"Backlash" is one of those words with an iffy reputation, connoting an angry or even unreasoned reaction to a benign or just plain immutable reality. Like a tantrum, a backlash is widely regarded as an emotional spasm that inevitably subsides, leaving the supposedly benign or just plain immutable reality to unfold unmolested. Meanwhile, backlash is cluck-clucked as unenlightened (Backlash to Feminism), mean-spirited (Angry White Men Backlash), xenophobic (Dubai Ports Backlash) -- or, in the case of the burgeoning reaction against the illegal-alien amnesty movement, all of the above.
But by whom? Backlash opponents. More often than not, "backlash" is the word mainstream liberals use to describe the sound the silent majority makes when it finally gets around to piping up. The family unit is shattered: That's progress. Somebody says, "Uh, maybe it was better when it wasn't shattered": That's backlash. The nation's borders are breached by millions of illegal aliens, who not only provide an immorally cheap labor force, but also more than 29 percent of prisoners in Federal Bureau of Prisons facilities: That's progress. Somebody yells, "Hey, put up a fence": That's backlash. The following headline in The Washington Post, summing up reaction to May Day amnesty demonstrations, crystallizes this cracked-prism vision. "After Protests, Backlash Grows: Opponents of Illegal Immigration Are Increasingly Vocal."
Who, the Post seems to wonder, do these increasingly vocal "opponents" think they are -- illegal aliens?

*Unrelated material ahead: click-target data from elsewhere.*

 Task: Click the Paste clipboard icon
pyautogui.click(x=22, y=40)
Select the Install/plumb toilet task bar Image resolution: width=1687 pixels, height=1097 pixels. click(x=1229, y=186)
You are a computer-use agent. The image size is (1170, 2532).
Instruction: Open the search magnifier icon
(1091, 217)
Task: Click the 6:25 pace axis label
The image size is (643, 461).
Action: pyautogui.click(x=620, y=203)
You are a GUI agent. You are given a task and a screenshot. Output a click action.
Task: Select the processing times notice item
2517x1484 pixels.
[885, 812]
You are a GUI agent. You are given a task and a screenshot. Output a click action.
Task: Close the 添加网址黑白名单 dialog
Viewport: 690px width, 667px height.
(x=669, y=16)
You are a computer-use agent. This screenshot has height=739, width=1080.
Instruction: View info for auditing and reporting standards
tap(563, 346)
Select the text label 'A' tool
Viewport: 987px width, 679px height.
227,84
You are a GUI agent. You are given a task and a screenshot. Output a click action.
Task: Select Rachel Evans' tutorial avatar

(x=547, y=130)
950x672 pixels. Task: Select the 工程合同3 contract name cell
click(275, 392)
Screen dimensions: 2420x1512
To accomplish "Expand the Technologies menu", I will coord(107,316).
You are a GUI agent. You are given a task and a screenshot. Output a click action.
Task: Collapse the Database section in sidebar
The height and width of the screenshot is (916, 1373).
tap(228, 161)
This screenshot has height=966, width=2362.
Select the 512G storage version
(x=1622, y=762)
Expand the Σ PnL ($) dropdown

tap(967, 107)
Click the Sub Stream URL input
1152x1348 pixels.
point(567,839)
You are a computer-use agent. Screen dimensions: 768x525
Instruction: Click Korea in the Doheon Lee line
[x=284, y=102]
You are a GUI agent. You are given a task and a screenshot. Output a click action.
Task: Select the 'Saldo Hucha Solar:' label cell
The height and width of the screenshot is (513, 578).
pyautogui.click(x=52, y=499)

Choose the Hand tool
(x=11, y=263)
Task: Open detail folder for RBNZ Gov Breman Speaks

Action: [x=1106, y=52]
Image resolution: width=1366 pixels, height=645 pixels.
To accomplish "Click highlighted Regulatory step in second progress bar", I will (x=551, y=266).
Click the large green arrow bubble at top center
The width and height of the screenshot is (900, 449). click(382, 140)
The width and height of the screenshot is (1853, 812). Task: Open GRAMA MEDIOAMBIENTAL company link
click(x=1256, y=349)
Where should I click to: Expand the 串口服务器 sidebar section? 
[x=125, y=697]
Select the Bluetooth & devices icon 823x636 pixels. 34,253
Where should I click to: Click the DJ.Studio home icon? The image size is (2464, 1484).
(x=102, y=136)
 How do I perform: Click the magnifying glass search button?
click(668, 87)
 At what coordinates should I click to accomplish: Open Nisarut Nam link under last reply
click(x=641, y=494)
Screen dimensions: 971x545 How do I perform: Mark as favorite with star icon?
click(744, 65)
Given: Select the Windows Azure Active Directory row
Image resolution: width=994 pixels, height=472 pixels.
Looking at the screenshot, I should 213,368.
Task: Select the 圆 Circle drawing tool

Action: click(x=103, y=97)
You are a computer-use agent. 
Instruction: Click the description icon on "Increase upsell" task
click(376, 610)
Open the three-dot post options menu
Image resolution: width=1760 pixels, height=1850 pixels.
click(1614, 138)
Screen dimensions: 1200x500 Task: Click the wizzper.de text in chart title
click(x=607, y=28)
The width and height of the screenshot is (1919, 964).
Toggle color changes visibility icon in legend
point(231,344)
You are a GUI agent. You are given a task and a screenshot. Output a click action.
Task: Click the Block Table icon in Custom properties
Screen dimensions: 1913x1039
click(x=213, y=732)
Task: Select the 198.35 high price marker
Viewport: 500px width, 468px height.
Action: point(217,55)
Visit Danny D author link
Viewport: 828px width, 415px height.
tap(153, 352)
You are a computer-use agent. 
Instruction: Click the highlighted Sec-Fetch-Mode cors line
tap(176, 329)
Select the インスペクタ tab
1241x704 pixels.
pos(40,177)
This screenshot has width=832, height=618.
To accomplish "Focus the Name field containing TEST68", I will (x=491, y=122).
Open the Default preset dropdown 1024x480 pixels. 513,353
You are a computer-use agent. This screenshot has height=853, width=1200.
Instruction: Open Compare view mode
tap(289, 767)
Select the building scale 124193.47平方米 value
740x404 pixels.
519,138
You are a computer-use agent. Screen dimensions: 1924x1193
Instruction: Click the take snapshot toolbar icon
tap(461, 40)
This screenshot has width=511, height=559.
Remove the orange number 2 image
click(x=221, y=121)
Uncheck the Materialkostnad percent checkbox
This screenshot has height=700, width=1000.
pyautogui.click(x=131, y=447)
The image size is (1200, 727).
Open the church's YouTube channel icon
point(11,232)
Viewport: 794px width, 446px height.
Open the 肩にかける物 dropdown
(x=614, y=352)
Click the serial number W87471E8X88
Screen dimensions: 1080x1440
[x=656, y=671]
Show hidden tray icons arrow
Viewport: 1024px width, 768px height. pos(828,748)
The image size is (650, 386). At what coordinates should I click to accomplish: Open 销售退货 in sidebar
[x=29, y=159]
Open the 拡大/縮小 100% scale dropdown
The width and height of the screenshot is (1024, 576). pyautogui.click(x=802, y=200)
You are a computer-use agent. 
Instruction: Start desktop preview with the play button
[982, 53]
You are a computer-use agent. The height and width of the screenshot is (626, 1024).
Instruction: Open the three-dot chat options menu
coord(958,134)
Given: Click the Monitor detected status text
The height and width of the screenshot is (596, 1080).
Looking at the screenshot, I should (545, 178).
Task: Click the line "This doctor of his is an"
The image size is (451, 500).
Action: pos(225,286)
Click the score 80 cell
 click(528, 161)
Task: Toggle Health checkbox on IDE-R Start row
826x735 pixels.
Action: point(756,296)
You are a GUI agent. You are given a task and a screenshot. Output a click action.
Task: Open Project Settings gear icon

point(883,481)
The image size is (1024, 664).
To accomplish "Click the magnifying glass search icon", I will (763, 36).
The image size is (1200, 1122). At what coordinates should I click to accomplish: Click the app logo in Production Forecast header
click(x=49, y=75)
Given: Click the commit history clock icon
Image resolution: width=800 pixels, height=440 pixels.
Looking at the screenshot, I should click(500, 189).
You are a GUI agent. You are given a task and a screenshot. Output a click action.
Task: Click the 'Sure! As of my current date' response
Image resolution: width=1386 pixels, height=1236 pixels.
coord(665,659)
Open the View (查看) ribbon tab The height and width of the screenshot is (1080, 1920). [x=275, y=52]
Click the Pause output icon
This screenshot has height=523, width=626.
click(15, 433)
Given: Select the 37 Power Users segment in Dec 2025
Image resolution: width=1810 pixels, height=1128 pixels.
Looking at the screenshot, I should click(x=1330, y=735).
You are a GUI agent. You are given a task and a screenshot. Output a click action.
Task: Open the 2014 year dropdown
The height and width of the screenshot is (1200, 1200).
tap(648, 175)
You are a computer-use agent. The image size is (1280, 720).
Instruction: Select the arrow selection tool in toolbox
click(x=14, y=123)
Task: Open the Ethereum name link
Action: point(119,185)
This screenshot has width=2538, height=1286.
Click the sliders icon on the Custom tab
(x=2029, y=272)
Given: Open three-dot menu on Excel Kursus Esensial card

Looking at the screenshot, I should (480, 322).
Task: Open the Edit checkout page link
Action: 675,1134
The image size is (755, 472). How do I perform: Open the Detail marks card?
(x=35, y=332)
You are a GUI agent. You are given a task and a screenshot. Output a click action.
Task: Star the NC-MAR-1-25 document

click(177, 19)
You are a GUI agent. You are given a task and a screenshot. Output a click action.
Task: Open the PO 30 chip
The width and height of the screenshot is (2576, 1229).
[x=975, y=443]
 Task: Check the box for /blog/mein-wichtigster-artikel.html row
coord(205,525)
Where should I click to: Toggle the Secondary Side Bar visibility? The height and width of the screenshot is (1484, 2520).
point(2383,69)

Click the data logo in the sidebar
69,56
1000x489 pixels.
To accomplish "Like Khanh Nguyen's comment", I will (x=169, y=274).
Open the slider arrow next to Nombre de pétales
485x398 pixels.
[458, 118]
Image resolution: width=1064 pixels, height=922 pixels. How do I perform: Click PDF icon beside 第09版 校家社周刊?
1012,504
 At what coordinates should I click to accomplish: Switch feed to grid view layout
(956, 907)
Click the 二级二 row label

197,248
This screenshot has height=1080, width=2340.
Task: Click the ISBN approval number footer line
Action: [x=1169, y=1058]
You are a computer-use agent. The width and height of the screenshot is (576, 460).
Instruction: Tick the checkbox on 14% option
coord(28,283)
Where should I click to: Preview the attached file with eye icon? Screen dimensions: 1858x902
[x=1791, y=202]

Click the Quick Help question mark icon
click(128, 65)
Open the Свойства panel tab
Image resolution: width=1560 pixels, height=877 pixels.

Of course, such "opponents" not only became "increasingly vocal" this week, some of them actually went to the polls. In Herndon, Va., voters elected what the cultural mainstream would probably dub the nation's first Backlash Legislature -- a new city council and mayor who oppose Herndon's "day-laborer center," that law-flouting tax-payer-funded facility that opened last year to match up illegal alien workers with employers of illegal aliens. The Herndon vote seems highly significant: With one exception, no incumbent was re-elected who didn't oppose the center -- and all new council members, including the new mayor, oppose the center. According to the Post report, last year's 5-2 majority in favor of the facility now becomes a probable 6-1 majority against. Not surprisingly, the online edition of The Washington Post headlined the election story "Immigrant Backlash in Herndon."